■ Extrait du texte ■
>>

Le relevé prévu au présent paragraphe peut être présenté par le curateur avant la clôture du procès-verbal de vérification des créances.

Pour toute créance salariale visée au paragraphe (2), le salarié créancier peut, si sa créance représente plus de la moitié du salaire mensuel, calculé sur la moyenne des trois derniers mois précédant le mois de la déclaration de la faillite, remettre une copie de sa déclaration de créance déposée au Tribunal de commerce concernant les arriérés de salaire, à l’Agence pour le développement de l’emploi. Après vérification par l’Agence pour le développement de l’emploi des pièces remises, le Fonds pour l’emploi verse à titre d’avance les créances de salaire arriéré sans pouvoir dépasser soixante-quinze pour cent du plafond visé au paragraphe (2). (…) ».

Il s’ensuit qu’en cas de faillite de l’employeur, le Fonds pour l’emploi garantit jusqu’au plafond visé à l’article 2101, paragraphe (2) du Code civil, c’est-à-dire jusqu’au sextuple du salaire social minimum, les créances des salaires et indemnités de toute nature dues au salarié à la date du jugement déclaratif de la faillite pour les six derniers mois de travail et résultant de la rupture du contrat de travail.

En ce qui concerne le moyen du demandeur relatif à l’autorité de la chose jugée en raison de l’acceptation de sa créance salariale par le curateur et le juge-commissaire à la faillite, il est certes exact que la décision de vérification du juge-commissaire des créances admises par le curateur en application de l’article 500 du Code de commerce, consignée au procès-verbal de vérification des créances, met la créance à l’abri de toute modification et empêche le créancier de demander ultérieurement un changement de la quotité ainsi fixée. La vérification des créances en cas de faillite ayant pour but de déterminer définitivement les droits respectifs des créanciers, il s’ensuit que l’admission pure et simple d’une créance, qu’elle ait eu lieu amiablement ou par autorité de justice, implique ou un contrat judicaire ou une décision équivalente par l’effet desquels cette créance est désormais à l’abri de toute contestation nouvelle tendant à l’anéantir, la réduire ou la modifier1.

<<

■ Données recueillies ■
>>

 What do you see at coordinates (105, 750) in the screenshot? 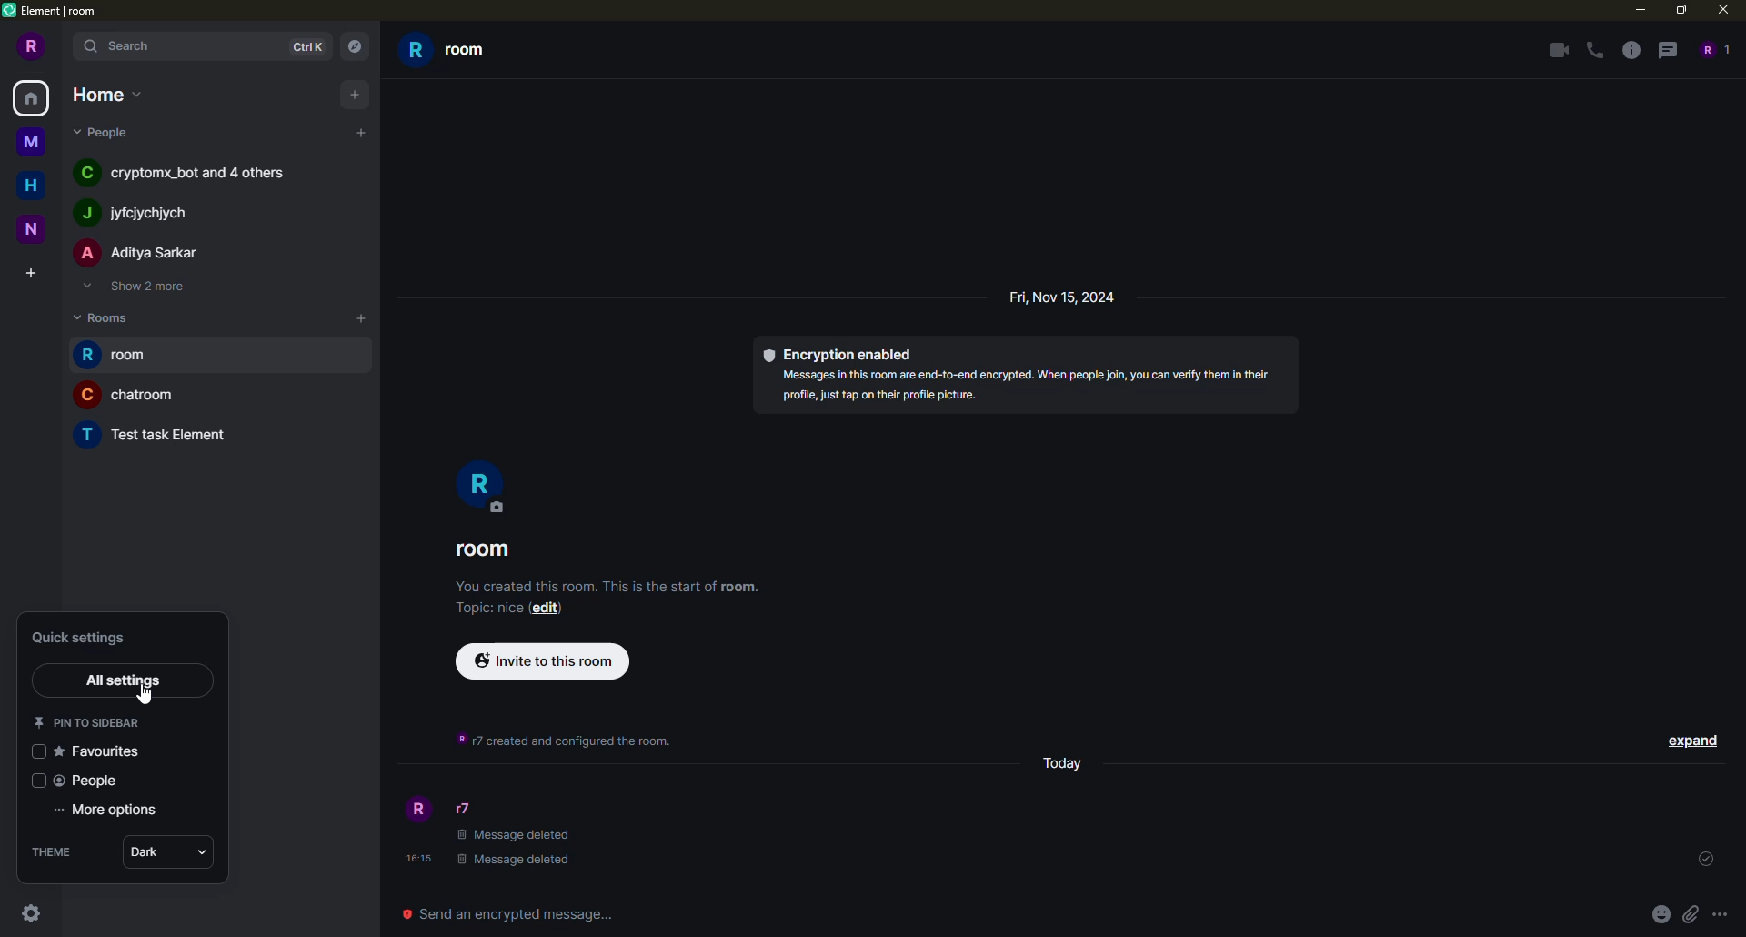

<<

■ Énoncé A ■
Répondez à ces questions d'après l'extrait sur la faillite et les créances salariales :
(i) Quel organisme verse à titre d'avance les créances de salaire arriéré ?
(ii) Jusqu'à quel multiple du salaire social minimum s'étend la garantie du Fonds pour l'emploi ?
(iii) Quel article du Code de commerce est cité au sujet des créances admises par le curateur ?
■ Énoncé B ■
Recopiez fidèlement le passage de l'extrait sur la faillite compris entre « Il s’ensuit qu’en » et « contrat de travail. », ces mots inclus.
■ Énoncé C ■
Dites si chacune de ces affirmations concorde avec l'extrait sur la faillite, en répondant par oui ou par non et en citant mot pour mot les termes qui tranchent :
(i) Le curateur peut présenter le relevé avant la clôture du procès-verbal de vérification des créances.
(ii) L'avance versée par le Fonds pour l'emploi peut atteindre la totalité du plafond visé au paragraphe (2).
(iii) La garantie porte sur les douze derniers mois de travail.
Le matériel qui suit l'extrait du texte est indépendant de celui-ci.

■ Réponse complète A ■
(i) Le Fonds pour l'emploi.
(ii) Jusqu'au sextuple du salaire social minimum.
(iii) L'article 500.

■ Réponse complète B ■
Il s’ensuit qu’en cas de faillite de l’employeur, le Fonds pour l’emploi garantit jusqu’au plafond visé à l’article 2101, paragraphe (2) du Code civil, c’est-à-dire jusqu’au sextuple du salaire social minimum, les créances des salaires et indemnités de toute nature dues au salarié à la date du jugement déclaratif de la faillite pour les six derniers mois de travail et résultant de la rupture du contrat de travail.

■ Réponse complète C ■
(i) Oui : « peut être présenté par le curateur avant la clôture du procès-verbal de vérification des créances ».
(ii) Non : « sans pouvoir dépasser soixante-quinze pour cent du plafond visé au paragraphe (2) ».
(iii) Non : « pour les six derniers mois de travail ».